Внутренняя обстановка шатра отвечала его внешнему виду. Он был просторней большинства других, более совершенной формы, сделан из лучше выделанных шкур; но на этом и кончалось превосходство. Невозможно представить себе ничего более простого, более скромного, чем домашний быт могущественного и честолюбивого тетона, желавшего казаться скромным своему народу. Набор отличного оружия для охоты, три-четыре медали, выданные канадскими торговцами и политическими агентами в знак почтения к его рангу (или, скорее, в знак его признания), да несколько самых необходимых предметов обихода — вот и все, что имелось в жилище. Не было здесь и обильных запасов оленьего или бизоньего мяса: хитрый владелец шатра отлично понимал, что щедрость его окупится сторицей, если он будет отдавать свою добычу племени — с тем, что ему ежедневно будут выделять изрядную долю общей. На охоте он так же превосходил других, как и на войне; но никогда не вносилась в его дом целая туша оленя или бизона. И наоборот: чуть ли не от каждого животного, доставляемого в лагерь, отрезался кусок на пропитание семьи Матори. Однако расчетливый вождь редко позволял себе принять в дар больше, чем требовалось на один день: он твердо знал, что люди скорей станут мучиться сами, чем позволят голоду (этому проклятию, вечно висящему над дикарем) зажать в своих когтях главнейшего воина племени.
Прямо под любимым луком вождя, окруженная, как магическим кольцом, копьями, щитами, дротиками и стрелами, в свое время сослужившими добрую службу, висела таинственная колдовская сумка. Она была изукрашена вампумами и богато расшита бисером и иглами дикобраза, слагавшимися в самый хитроумный узор, какой только может измыслить индеец. Мы уже не раз отмечали свободомыслие Матори в вопросах веры; но, как ни странно, чем он меньше верил в сверхъестественные силы, тем больше чтил их эмблему. В этом противоречии сказалось все то же фарисейское правило показного благочестия:
«Пусть видят люди!».
Владелец шатра еще не вступал в него после возвращения из последнего похода. Как догадывается читатель, шатер был превращен в тюрьму для Инес и Эллен. Жена Мидлтона сидела на простом ложе из душистых трав, покрытых звериными шкурами. За короткое время своего плена она уже так настрадалась, столько прошло перед ее глазами диких и неожиданных событий, что с каждым новым несчастьем, падавшим на ее склоненную голову, она все слабей ощущала тяжесть удара. Щеки ее были бескровны, темные и обычно яркие глаза были затуманены выражением неизбывной тревоги, и вся она как будто исхудала, истаяла.
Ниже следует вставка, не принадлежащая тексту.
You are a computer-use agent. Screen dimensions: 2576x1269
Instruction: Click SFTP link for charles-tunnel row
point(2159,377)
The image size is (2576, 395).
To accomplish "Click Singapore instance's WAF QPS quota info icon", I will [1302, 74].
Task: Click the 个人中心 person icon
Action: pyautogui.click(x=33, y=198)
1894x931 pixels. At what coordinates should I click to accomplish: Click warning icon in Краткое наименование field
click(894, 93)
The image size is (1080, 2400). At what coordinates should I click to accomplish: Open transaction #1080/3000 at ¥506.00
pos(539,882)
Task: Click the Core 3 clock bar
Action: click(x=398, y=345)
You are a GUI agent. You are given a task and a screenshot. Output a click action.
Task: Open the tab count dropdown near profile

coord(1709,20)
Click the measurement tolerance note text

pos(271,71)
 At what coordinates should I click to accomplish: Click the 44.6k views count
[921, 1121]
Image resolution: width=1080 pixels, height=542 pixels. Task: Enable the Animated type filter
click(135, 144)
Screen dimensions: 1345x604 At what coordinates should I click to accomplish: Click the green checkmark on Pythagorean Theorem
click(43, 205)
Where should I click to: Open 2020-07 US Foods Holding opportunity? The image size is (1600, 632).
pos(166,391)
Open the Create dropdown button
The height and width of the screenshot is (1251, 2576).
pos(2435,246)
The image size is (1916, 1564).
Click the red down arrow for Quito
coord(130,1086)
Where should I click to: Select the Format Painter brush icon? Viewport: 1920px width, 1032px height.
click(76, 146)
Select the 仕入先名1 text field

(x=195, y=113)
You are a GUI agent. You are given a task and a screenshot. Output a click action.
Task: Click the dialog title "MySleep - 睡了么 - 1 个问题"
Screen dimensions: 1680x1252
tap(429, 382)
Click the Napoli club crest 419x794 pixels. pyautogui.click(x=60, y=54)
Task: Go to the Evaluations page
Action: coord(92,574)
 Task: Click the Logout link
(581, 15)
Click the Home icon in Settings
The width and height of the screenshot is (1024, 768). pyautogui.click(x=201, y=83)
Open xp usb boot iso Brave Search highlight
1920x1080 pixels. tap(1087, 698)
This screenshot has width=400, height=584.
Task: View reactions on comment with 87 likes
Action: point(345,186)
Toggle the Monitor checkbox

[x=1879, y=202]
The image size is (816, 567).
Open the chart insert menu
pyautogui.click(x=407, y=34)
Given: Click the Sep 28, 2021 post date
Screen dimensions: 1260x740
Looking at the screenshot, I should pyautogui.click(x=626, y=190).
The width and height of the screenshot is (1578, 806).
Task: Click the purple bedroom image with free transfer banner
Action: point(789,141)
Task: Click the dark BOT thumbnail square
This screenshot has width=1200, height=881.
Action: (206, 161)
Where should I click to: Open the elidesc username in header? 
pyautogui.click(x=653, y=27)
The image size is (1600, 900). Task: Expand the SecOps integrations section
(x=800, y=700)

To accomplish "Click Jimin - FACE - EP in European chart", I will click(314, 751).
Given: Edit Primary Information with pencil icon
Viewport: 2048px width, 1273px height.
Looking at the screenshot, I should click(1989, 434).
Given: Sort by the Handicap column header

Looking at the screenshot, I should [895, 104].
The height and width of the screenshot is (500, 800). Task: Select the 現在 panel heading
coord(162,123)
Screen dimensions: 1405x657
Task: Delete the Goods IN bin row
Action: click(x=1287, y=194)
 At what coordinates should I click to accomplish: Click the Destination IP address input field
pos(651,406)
Но при этих признаках физической слабости в ней временами проявлялась такая благочестивая покорность, такая кроткая и святая надежда озаряла ее лицо, что было неясно, жалеть ли надо несчастную пленницу или восхищаться ею. Наставления отца Игнасио были живы в ее памяти, и тихая, терпеливая, набожная девушка безропотно приняла новый поворот своей судьбы, как подчинилась бы предписанной епитимье за грехи, хотя в иные минуты природа властно восставала в ней против такого принудительного смирения.